Shafted: Below 560 is the shafted score. At least that is how most
lenders and credit issuers perceive it. You can still get a credit card but
you will likely be hit with a security deposit or high acquisition fee. In
addition to that your interest rate will likely be 22 to 23%. You can forget
about most home loans and the majority of new car loans at this score. Below
560 is no place to be. You will pay much, much more in higher interest and
unnecessary fees. You may even pay more for your insurance rates. A very low
score can even prevent you from getting a job with many companies. If you're
in this category
Click here
How are credit scores calculated?
The methods of calculating your FICO may differ slightly
depending on the credit bureau. When obtaining your score from one of the
Credit Bureaus it is important to understand that your score does not come
directly from FICO. It is adapted to each bureau and is given its own name:
Equifax uses "Beacon", Trans Union uses "Empirica", and Experian uses
"Experian/Fair Isaac." These scores are also referred to as your "Bureau
Scores."
Since your score is derived from your bureau data, it will change every time
your reports change. However your score is calculated, it will always take
into consideration many categories of information. No one piece of
information or factor determines your score. As the information in your
credit report changes, the importance of one or several factors may change
in your FICO score. Lenders look at many things when making a credit
decision, including your income and the kind of credit you are applying for.

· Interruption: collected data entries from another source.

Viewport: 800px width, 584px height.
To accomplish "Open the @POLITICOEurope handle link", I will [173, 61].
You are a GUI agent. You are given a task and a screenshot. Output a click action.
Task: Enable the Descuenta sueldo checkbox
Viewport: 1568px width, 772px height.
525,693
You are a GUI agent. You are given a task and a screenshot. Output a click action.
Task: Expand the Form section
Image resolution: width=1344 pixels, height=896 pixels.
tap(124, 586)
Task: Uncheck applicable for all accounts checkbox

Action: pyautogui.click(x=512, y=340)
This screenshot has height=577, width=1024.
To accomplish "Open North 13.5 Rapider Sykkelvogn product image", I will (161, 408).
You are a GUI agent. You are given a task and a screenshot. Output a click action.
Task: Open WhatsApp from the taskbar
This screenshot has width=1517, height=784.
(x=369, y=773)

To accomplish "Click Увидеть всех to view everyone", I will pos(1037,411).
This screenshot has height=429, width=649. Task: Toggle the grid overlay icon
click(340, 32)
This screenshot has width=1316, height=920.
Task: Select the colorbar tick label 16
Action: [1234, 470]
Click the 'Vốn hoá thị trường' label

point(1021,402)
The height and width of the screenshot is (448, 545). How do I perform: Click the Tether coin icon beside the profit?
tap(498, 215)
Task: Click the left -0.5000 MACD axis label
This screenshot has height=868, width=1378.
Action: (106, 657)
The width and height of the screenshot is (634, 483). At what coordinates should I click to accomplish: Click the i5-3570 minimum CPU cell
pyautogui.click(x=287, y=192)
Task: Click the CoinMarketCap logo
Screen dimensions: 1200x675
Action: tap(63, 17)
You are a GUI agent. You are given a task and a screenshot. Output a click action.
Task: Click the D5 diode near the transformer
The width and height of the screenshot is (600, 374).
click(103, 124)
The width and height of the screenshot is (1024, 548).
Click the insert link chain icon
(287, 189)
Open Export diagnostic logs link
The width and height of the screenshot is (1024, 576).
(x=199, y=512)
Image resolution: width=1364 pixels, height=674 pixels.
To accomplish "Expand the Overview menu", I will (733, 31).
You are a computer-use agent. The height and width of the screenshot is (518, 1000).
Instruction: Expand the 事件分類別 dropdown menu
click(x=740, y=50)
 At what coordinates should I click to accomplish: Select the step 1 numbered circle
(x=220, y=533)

However, your FICO score does not reflect these facts as it only evaluates
the information retained by the credit reporting agency.
Click to
Learn More
What factors affect your credit score?
There are five factors which are used in credit scoring
calculations that determine your overall credit score.
-
Previous Credit Performance (Payment History) 35% A lender wants to
know what your payment history is like. Have you paid everything on
time, are you late on anything now, and so on. Your payment history is
just one piece of information used in calculating your score, although
it can be the very important.
-
Current Level of Indebtedness (Amount Owed) 30% How much is too
much? Can the borrower pay me and still afford to pay his other bills?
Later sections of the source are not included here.